Home / Romansa / Menantu Sampah Ternyata Tuan Muda / suami tak bisa di andalkan. anggap nya

Share

suami tak bisa di andalkan. anggap nya

Author: NN
last update Last Updated: 2025-05-07 10:32:32

Ini adalah mesin khusus yang digunakan untuk menangani pasien yang diserang leukimia. Mesin ini sangat langka. Hanya ada 10 unit saja di dunia.

"Sekarang, dengan adanya mesin ini, diharapkan tingkat kesuksesan operasi yang akan ditempuh pasien nanti mencapai 90%.

"Di samping itu, kami juga sudah membeli obat-obat langka khusus untuk leukimia. Obat ini sangat mahal, tapi kami menyediakannya khusus untuk pasien kami."

Begitulah si perawat menjelaskan dengan lancar sambil berdiri di samping alat yang dibawa masuk pria-pria berpakaian necis itu.

Kecuali Martin dan Jesina yang terlelap, semua orang di ruangan itu tercengang. Mesin seperti itu pastilah sangat mahal. Benarkah pihak rumah sakit sengaja membeli alat tersebut untuk menangani penyakit Jesina?

Bagaimana pula dengan obat-obat yang langka dan mahal itu? Rasa-rasanya mereka tidak pernah memintanya.
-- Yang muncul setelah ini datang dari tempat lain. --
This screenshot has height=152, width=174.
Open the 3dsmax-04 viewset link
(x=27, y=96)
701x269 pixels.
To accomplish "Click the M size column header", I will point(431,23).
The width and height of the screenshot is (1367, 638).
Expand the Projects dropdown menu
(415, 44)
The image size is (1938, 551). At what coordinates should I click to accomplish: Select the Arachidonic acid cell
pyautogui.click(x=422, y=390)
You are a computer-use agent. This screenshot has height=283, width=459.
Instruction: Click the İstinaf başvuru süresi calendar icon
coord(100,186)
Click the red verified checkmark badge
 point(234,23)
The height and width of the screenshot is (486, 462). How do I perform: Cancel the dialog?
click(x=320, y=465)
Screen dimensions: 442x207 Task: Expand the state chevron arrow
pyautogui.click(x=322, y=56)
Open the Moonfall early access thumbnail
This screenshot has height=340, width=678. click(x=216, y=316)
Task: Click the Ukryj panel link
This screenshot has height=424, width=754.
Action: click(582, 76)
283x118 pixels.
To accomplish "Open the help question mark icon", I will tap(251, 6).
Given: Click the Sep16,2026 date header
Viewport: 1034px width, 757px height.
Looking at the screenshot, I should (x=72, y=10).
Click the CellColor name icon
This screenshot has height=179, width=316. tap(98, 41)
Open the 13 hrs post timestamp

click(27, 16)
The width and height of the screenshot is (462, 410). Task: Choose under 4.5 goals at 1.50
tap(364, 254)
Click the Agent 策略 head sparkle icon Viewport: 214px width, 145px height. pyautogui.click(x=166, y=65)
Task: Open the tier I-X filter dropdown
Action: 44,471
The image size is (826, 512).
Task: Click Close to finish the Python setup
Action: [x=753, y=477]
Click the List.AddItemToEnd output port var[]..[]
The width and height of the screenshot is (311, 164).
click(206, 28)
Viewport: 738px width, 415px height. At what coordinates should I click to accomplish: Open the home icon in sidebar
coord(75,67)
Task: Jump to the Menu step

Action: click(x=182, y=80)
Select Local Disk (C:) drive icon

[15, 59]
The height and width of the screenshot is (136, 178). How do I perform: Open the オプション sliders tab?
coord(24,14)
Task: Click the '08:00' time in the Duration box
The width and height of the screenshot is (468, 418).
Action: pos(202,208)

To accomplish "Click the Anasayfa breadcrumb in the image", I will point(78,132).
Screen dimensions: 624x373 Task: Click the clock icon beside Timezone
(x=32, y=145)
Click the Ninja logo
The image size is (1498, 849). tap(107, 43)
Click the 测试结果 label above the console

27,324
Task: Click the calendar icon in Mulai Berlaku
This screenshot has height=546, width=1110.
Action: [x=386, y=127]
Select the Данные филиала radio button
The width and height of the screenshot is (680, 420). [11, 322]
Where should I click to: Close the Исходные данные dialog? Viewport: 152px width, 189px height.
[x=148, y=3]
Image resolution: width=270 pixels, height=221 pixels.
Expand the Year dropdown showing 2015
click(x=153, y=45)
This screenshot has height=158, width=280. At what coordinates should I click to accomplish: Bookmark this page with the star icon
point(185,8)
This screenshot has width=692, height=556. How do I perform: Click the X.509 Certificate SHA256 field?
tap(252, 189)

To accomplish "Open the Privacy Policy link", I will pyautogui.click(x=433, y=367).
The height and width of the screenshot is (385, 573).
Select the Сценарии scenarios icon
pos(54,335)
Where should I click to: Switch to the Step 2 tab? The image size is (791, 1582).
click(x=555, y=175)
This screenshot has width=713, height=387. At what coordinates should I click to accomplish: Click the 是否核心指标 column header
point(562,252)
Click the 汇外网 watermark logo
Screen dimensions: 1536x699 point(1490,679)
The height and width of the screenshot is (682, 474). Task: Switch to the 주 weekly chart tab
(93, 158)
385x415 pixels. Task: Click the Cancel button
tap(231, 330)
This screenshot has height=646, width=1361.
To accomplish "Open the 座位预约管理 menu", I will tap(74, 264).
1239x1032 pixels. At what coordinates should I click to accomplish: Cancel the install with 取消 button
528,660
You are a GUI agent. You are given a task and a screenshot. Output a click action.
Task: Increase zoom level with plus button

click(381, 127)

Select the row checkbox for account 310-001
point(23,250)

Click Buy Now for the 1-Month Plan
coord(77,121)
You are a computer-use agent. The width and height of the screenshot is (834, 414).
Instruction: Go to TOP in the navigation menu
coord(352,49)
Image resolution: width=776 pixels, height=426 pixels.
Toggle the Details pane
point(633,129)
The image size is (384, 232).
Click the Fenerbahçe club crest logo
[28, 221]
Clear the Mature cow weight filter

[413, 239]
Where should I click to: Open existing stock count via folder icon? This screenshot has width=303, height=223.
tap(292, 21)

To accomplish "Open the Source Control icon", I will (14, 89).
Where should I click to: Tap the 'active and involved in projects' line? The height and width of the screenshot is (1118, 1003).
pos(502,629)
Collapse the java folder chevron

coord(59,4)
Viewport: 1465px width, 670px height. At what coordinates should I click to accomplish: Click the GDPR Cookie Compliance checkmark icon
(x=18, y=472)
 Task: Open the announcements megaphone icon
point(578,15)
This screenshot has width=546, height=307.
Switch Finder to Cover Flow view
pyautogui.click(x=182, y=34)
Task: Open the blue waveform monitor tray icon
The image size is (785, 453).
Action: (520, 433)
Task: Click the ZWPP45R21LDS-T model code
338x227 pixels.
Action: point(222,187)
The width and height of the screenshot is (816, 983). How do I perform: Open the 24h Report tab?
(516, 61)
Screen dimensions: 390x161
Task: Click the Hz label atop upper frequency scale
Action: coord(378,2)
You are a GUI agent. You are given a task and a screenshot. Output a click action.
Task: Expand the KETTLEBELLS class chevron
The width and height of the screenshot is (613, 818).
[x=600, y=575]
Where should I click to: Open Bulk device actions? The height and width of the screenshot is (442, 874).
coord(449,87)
"Dan beliau ini Dokter Kevin. Beliau ini adalah salah satu dokter terbaik di negeri ini. Beliau punya pengalaman belasan tahun menangani pasien dengan penyakit leukimia. Mulai hari ini Dokter Kevin bertugas juga di rumah sakit ini," lanjut si perawat.

Benny dan yang lainnya menatap Kevin dengan takjub dan hormat. Mereka tahu siapa Kevin. Kevin kerap muncul di televisi atau majalah kesehatan dan di kalangan para dokter sendiri dia begitu dihormati. Ini pertama kalinya mereka melihat Kevin secara langsung.

Kevin mengangguk kepada mereka satu per satu, tersenyum ramah meski tipis saja. Lalu saat matanya bertemu dengan mata Martin, dia mengangguk agak rendah dan lama.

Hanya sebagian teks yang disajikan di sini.